→ **Exercise requirements**
[A] Quote the Trials Evolution review word for word from "Each level is" to "the rear wheel.".
[B] Extend the Trials Evolution review by writing what follows its final paragraph.

→ **Text**
Trials Evolution – Review
By Anthony Fitchett
It is often the simplest ideas that spawn the greatest games. Since Excitebike on the NES or Motocross Simulator on the ZX Spectrum, we have all been drawn to the idea of getting yourself on a bike and struggling your way to the end of a difficult, nay almost impossible, course of obstacles.
It is probably the sheer exhilaration; that feeling of achievement against all the odds that draws us to them. And thanks to RedLynx we can all do it again! Trials Evolution is a follow up to their 2009 XBLA hit Trials HD and it has to be said it’s lived up to its name. Not a revolution but an evolution; a fine tuning, tightening up and bigger and better version of their previous title. But as they say, if it ain’t broke…
If you’ve never played Trials HD you’ve missed a trick, a fun blast through a warehouse of obstacles which usually results in a catastrophic crash and bang. With Trials Evolution, gone is the claustrophobic warehouse setting and you are now free to plough your way through a vast open environment with twists and turns helping you see the very best that this big bad world has to offer.
As a game formula it’s as simple as counting to three: 1) Bike, 2) Course, and 3) Rider, but as you can see even that can sometimes be more difficult than you’d expect.
Each level is a small slice, a cross section if you will, of the massive open world that Trials Evolution calls home. Between you and the finish line lie hills, troughs, piles of tires, buildings and all manner of obstacles between, all interspaced with jumps, raised walkways, steam emitting pipes and the odd clasping stone hand.
The game itself is played on a completely 2D plane: pull your right trigger to go faster and your left to apply your brakes. This frees up the left analogue stick to control the pitch and rotation of your bike and this is done – cleverly – by altering the position at which your rider is seated on the bike. Push right on the stick and your rider will lean out over the handlebars pushing his weight onto the front wheel; left and he leans back, adding the same effect to the rear wheel.
It doesn’t sound that difficult on paper: pull the trigger and power your way to the end. But with Trials Evolution – as with its predecessor – balance is everything. Lean forward too much on landing and you cartwheel out of control, your rider rag-dolling in a disturbing spin of flailing arms and legs.
So this makes your only task of getting to the finish line that little bit more difficult. Not to mention that you have to do this in a specified amount of time and a specific amount of restarts. Each of the levels are cut up into sections divided by generously spaced checkpoints to help avoid unnecessary repetition of the same section of track.
Often you find yourself up against the impossible; anything from a jump that requires perfect balance to land, to a gap so monumentally large after an unthinkably short run that it just seems ridiculous. It is at these times that you realise the brilliance of the checkpoint system.

→ **Data shown**
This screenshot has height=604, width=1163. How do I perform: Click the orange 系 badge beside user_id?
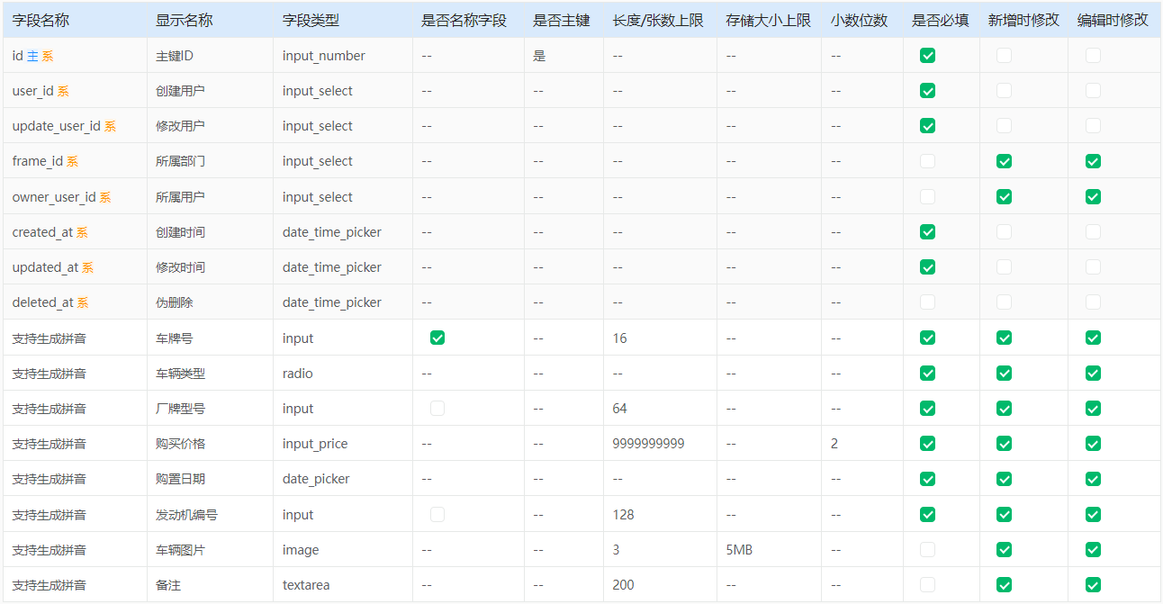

→ **Answers to each task**
[A]
Each level is a small slice, a cross section if you will, of the massive open world that Trials Evolution calls home. Between you and the finish line lie hills, troughs, piles of tires, buildings and all manner of obstacles between, all interspaced with jumps, raised walkways, steam emitting pipes and the odd clasping stone hand.
The game itself is played on a completely 2D plane: pull your right trigger to go faster and your left to apply your brakes. This frees up the left analogue stick to control the pitch and rotation of your bike and this is done – cleverly – by altering the position at which your rider is seated on the bike. Push right on the stick and your rider will lean out over the handlebars pushing his weight onto the front wheel; left and he leans back, adding the same effect to the rear wheel.

[B]
A quick press of the B button and you’re placed back at the last checkpoint you passed to try and try again until you flick the analogue stick at just the right time and incredibly you land on the other side and speed away through the next checkpoint onto whatever impediment RedLynx has seen fit to put in your way next.
As with the first game, the trials themselves are only a small part of the full package, with challenges ranging from skiing down a course to flying your UFO to designated landing spots, with a decent Marble Madness clone thrown in for good measure. Each of these challenge levels are designed not only to test your skills but also to show you that the in-game level editor can be used for far more than creating mind-blowingly difficult courses.
It seems that RedLynx has opted to give you the tools to create whatever your mind can imagine, with a top-down shooter to an impressive Super Meat Boy clone already available to download and try. The level editor itself is a mighty piece of kit – putting you in mind of Little Big Planet on the PS3 – levels are created on the games open world but the start point and end points are all up to you.
With a simple click you select your start point and with a second your end point, or, if you’d rather, with a series of clicks you can plot a course with twists and turns along the way. What of the 1500+ items you place between these two points is completely up to you, with preplaced scenery removable and only your imagination to stop you, this world is yours for the taking.
As a complete package, Trials Evolution is nothing short of excellent, both challenging and fun whilst being just a little bit expletive inducing. It’s frustrating and addictive with that ‘just one more go’ factor that many games miss.
Publisher: Microsoft Studios
Players: 1-4 (online multiplayer)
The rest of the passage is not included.